Strangely enough, Gondwana had already split up long before the first known ratites existed. The most extreme case of this phenomenon may lie in the moas of New Zealand, over three meter tall titanic ratites of the clade Dinornithiformes, which first evolved in the Miocene, 80 million years after the Zealandia continent split from Antarctica. In addition, new evidence suggests a ghost lineage is impossible, as the continent of Zealandia may have completely sunk.

All evidence seems to point towards a conclusion that the tinamous have limited flight powers compared to their ancestors as well, and that at some point in the past, palaeognaths had the same flight capabilities as their sister taxon.

This timeline is different. Sixty million years ago, during the middle Palaeocene, a sudden change in climate turned the Earth into an icehouse world 40 million years premature, and with the icehouse world staying until the present day, Zealandia did as well. This is not only a land of birds, mammals live here as well, mainly odd stem-marsupials present in Antarctica just before Zealandia split. But yet another lineage unknown to the fossil record lives on this continent. In the absence of birds of prey, fully flying aerial palaeognaths rule the skies. These are the Struthioraptoriformes.


The Struthioraptoriformes first evolved 70 million years ago, and were perhaps the first birds of prey. The lineage of predatory theropods continued without a break as the Struthioraptoriformes had evolved before the dawn of the Cenozoic. Apparently basal palaeognaths, this order began as relatively small birds (compared to the palaeognaths of Home Earth) which hunted New Zealand's endemic marsupials, Zelandiadelphia, the likely sister taxon to the more diverse Australodelphia. These marsupials took the niches of rodents and shrews, but more specialised forms never evolved. On Home Earth, the Struthioraptoriformes left no trace of their existence in the bad fossil record of Zealandia, and were forced to become sea birds before dying off around 30 million years ago when Zealandia was near its peak sinking point, perhaps sinking completely soon after.

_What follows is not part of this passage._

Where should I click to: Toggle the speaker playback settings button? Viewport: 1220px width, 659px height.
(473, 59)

In this timeline, a sudden, small change in the Earth's orbit led to Miocene-like temperatures occurring when on Home Earth the Palaeocene-Eocene Thermal Maximum was building up. These temperatures remained relatively constant, but the sea levels stayed over 30 metres lower than in our timeline. This difference was enough to stop 80% of the low-lying continent of Zealandia from sinking. Zealandia's endemic fauna diversified, with seven species of tuatara, ten species of lizard (likely coming through a narrower sea passage from Australia), and five species of sea turtle making up the continent's reptilian fauna.

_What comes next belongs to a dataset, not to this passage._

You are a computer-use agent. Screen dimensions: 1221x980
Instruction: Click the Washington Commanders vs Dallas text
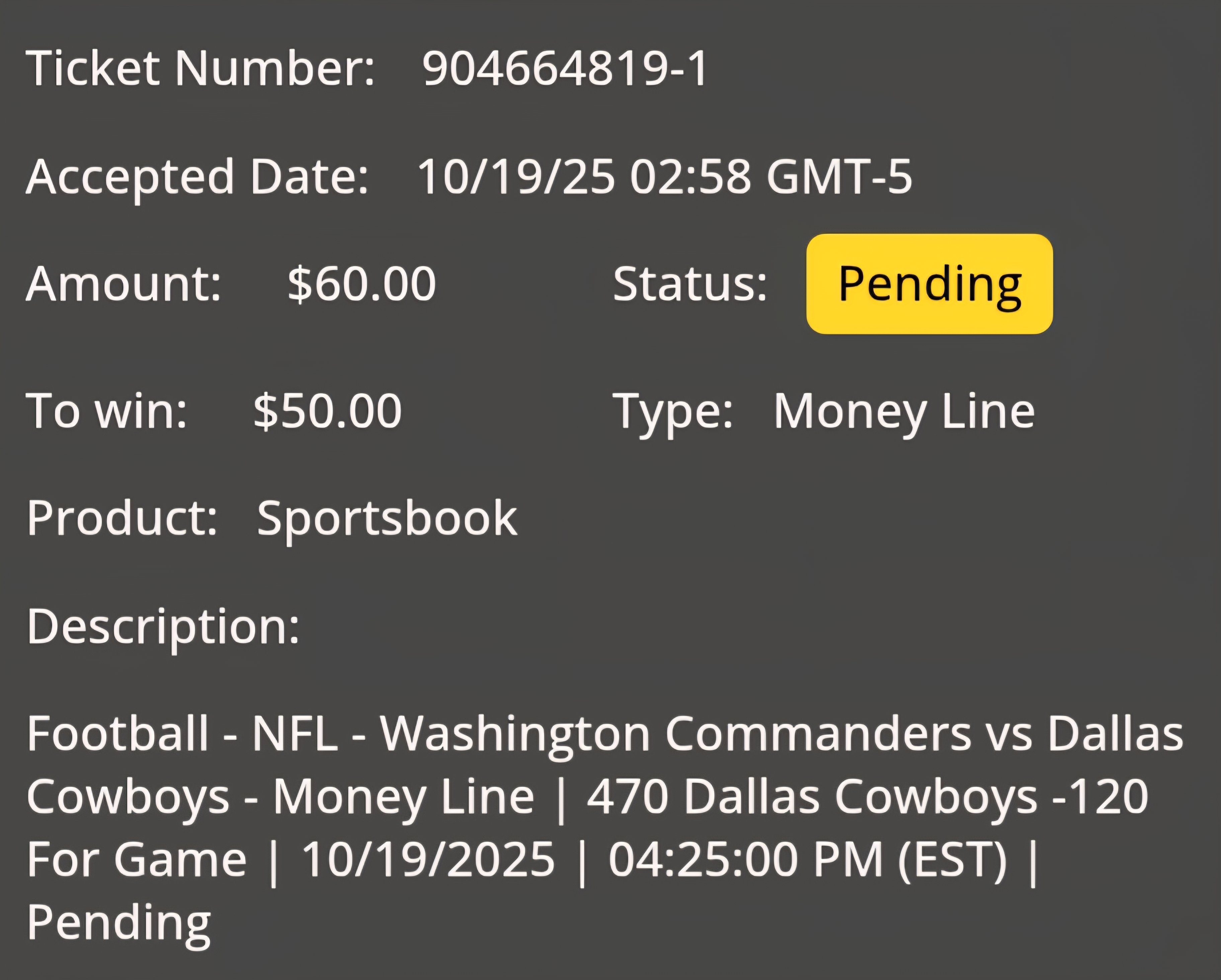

The endemic avian fauna was much larger, including the parrots of Strigopoidea; sleeker, faster basal penguins; and New Zealand wrens; but without a non-endemic group that made it to the islands of New Zealand on Home Earth, the Accipitriformes. For much of Gondwana is partially occupied with fully flying palaeognaths, and Zealandia's most notable group is the Struthioraptoriformes. In response to the icehouse world, the first members of this group evolved a thicker coat; this was no problem in flying, as the early members had thin, kiwi-like coats. In fast, this resistance helped with the later evolution of raptor-like habits. Presently, three families exist, and are perhaps more diverse than the Accipitriformes, which in this timeline mainly inhabit Laurasia, but not without exceptions.

Groups and Description

The first family, and the most basal of the three modern families, is Galliraptoridae. The Galliraptoridae are so-called because of their chicken-like appearance, although they in fact look more like tinamous. While basal members of the order looked similar to the Galliraptoridae, their diet was entirely different, made up mainly of seeds and insects. However, the Galliraptoridae, evolving 58 million years ago, had become carnivorous. Despite their relatively unspecialised flying capabilities, they found a way to hunt small animals, specifically the Zelandiadelphia. This tactic is to jump off of high ground, then to soar down and snatch their prey. This lifestyle still exists, and is compromises between the flying abilities which are average for a palaeognath and the swooping needed to catch prey in the manner of raptors. The Galliraptoridae are now represented by five genera and eighteen species.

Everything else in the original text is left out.